Chronic liver disease? I have never been told that I have liver disease!
Patient is alert and conversing despite low Na suggesting possible interference of bilirubin with Na assay, so her hyponatremia is likely better than it is. There was an order for hypertonic saline, but it was never started, nor would it be indicated at this point in her current mental status. She desats (drop in oxygen levels in the blood) sitting up, suggesting platypnea/orthodeoxia syndrome.
Platypnea-orthodeoxia syndrome - a rare condition that causes shortness of breath (dyspnea) and low blood oxygen (hypoxemia) when standing or sitting. Symptoms improve when lying down.
This explains why I have felt dizziness/faint for the past several years periodically that had significantly worsened over the past few months.
# AKI stage 3 (crt >4) (baseline creatinine 0.5 4/2024, presenting creatinine 3.6) trending down from 4.4. Pending urine quantification. Multifactorial, ATN from hypotension induced renal hypoperfusion (reduced blood flow to the kidneys), tubular toxicity and cast nephropathy with hyperbilirubinemia (damage to the tubes that filter out waste therefore leading to excess of bilirubin), altered renal perfusion associated with hepatorenal physiology of hepatitis (change in the normal flow of blood to the kidneys), cannot r/o hepatorenal syndrome (life-threatening complication of advanced liver disease that causes acute kidney injury) given acuity UA with turbid urine (milky) and pyuria (high levels of white blood cells), r/o UTI.

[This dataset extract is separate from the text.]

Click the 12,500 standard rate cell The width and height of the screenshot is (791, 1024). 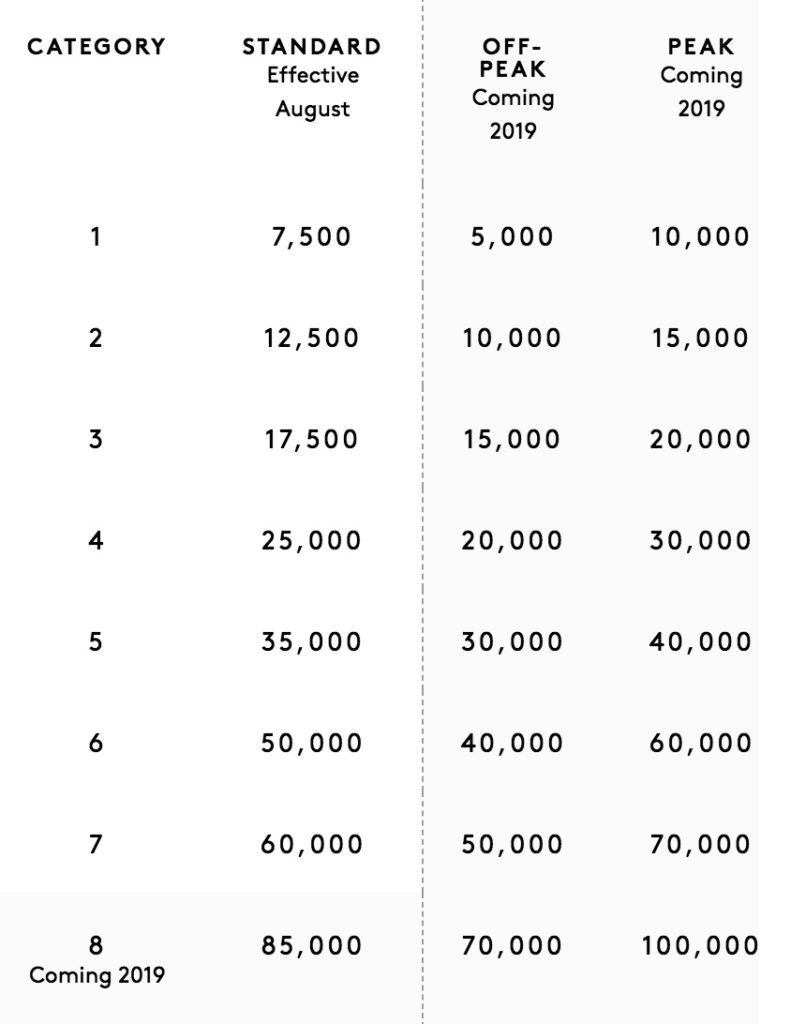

No evidence of renal obstruction per last imaging.
Hypervolemic with ascites needing paracentesis.
Severe life-threatening illness and/or secondary multi organ failure as per assessment above.
By the time they finished my initial intake, I finally had a chance to catch my breath until my mom arrived. There were so many questions and so much information being thrown at me and I was having a hard time understanding it all. I needed my mom to help me answer questions, help me make decisions and fight for the care I needed. They often pushed back when I would refer to my mom for an answer, they wanted me to answer the questions and me to make the decisions, but my brain was not comprehending even the simplest things. I would attempt to read the information they were giving me, but it wasn’t registering. I became entirely reliant on my mom again, for the second time in my life!